Why use other encoding then UTF-8 when this support almost every language [CSharp]

Prev: Read Mail - tcp
Next: How to prevent focus outlining on buttons

From: Arne Vajhøj on 25 Mar 2010 19:55

On 25-03-2010 12:58, Chris Dunaway wrote:
> On Mar 25, 10:05 am, "Tony Johansson"<johansson.anders...(a)telia.com>
> wrote:
>> This Unicode UTF-8 can use up to 24 bit for encoding. UTF-8 support almost
>> all languages so what is the reason
>> to use another Unicode then this UTF-8.
>
> http://www.joelonsoftware.com/articles/Unicode.html

<quote>
Back in the semi-olden days, when Unix was being invented and K&R were
writing The C Programming Language, everything was very simple. EBCDIC
was on its way out.
</quote>

I was not tempted to read any further.

Arne

From: Mihai N. on 26 Mar 2010 00:08

> Most applications don't need to support almost all languages.
>
> If you're creating an application for use in Japan by Japanese people,
> for example, then you might prefer to use Shift-JIS, which uses two
> bytes per character, instead of UTF-8, which uses three bytes per
> Japanese character.
>
> If you're building an app for use in the United States by English
> speakers, and much of the input is likely to come from ASCII sources, or
> much of your output is intended for use with software that understands
> only ISO-8859-1, then it may have no use for UTF-8.

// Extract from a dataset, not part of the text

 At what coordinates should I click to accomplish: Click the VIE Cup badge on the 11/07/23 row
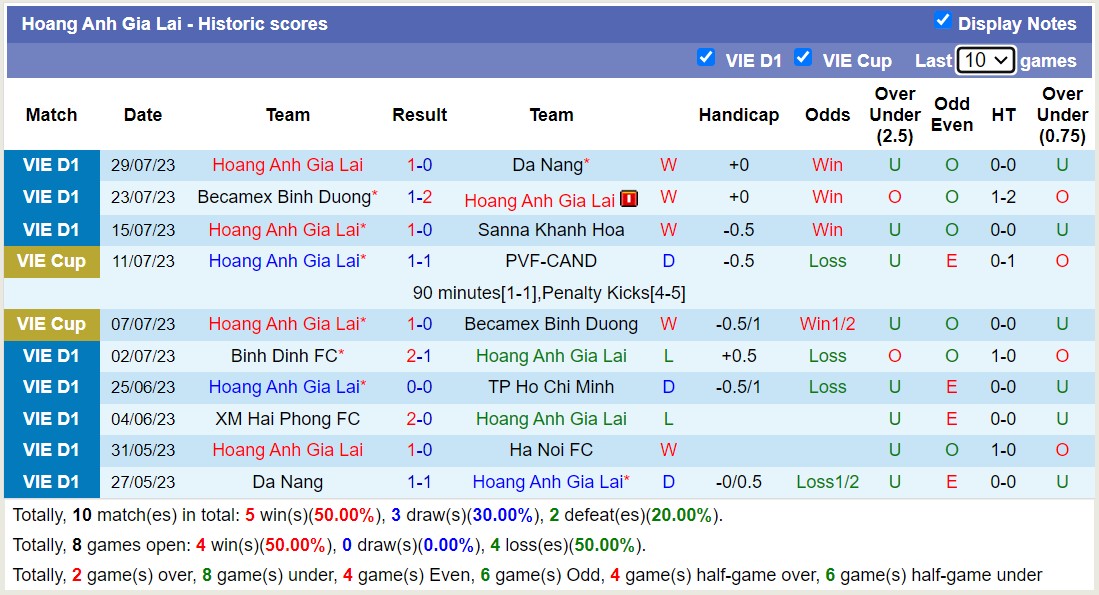coord(51,261)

Sorry, but this is prety bad advice.
Was probably ok 10 years ago, but not now.

First, the extra bytes here and there don't amount to much.
To one team bringint this argument I have shown that the .jpg they used for
splash-screen was bigger than all the strings together.

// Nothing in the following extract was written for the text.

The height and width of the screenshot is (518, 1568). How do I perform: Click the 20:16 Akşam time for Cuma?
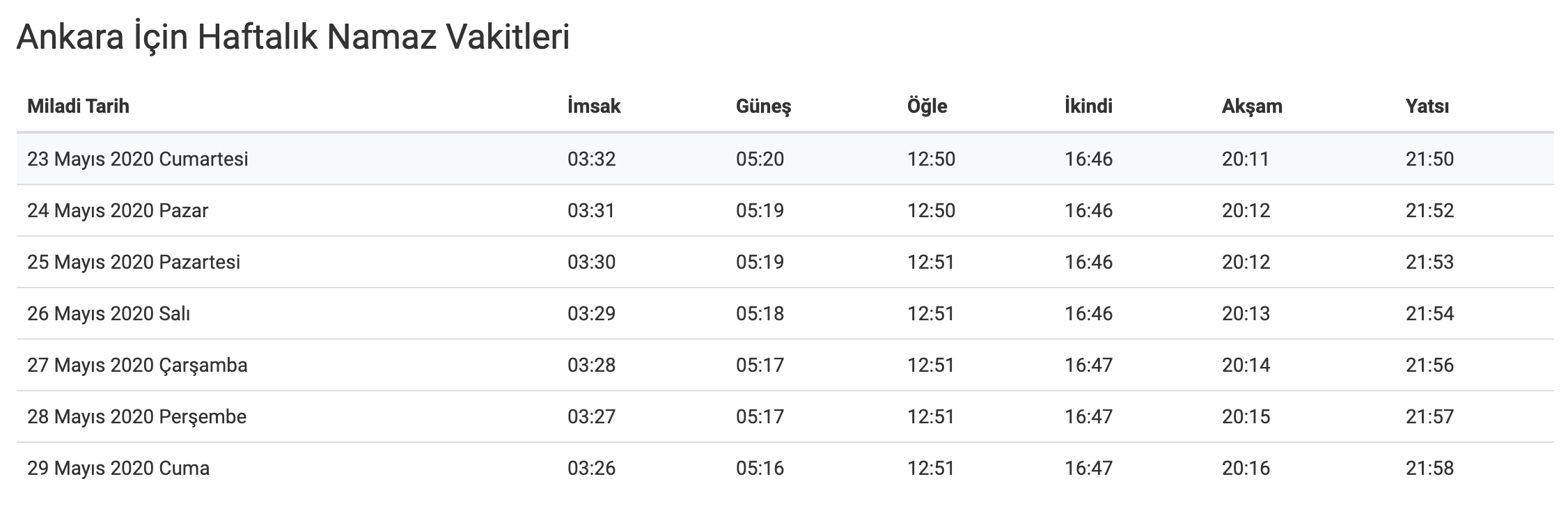tap(1246, 469)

Second, all system APIs are Unicode UTF-16.
So if you use Shift-JIS or ASCII, you will waste time for conversions
back and forth (happening in the belly of the OS).
Same for keystrokes: the system gets unicode input and has to convert it
to a code page for legacy application.
Of course, if your application is running on Windows 95/98, then
you are better without Unicode.
This is also true for Mac OS X and Qt.

Third, this is a C# newsgroup, so I would assume the question
refers to that. So all strings are Unicode (UTF-16). Use any other
code page, and you will have to convert.

--
Mihai Nita [Microsoft MVP, Visual C++]
http://www.mihai-nita.net
------------------------------------------
Replace _year_ with _ to get the real email

From: JeffWhitledge on 26 Mar 2010 10:32

On Mar 25, 10:05 am, "Tony Johansson" <johansson.anders...(a)telia.com>
wrote:
> Hi!
>
> This Unicode UTF-8 can use up to 24 bit for encoding. UTF-8 support almost
> all languages so what is the reason
> to use another Unicode then this UTF-8.
>
> //Tony

UTF-8 supports the complete Unicode character set so it is a fine
choice for many applications. It can be used for nearly all of the
world's written languages, and it is a compact representation for
latin-based texts (like English), which are very common.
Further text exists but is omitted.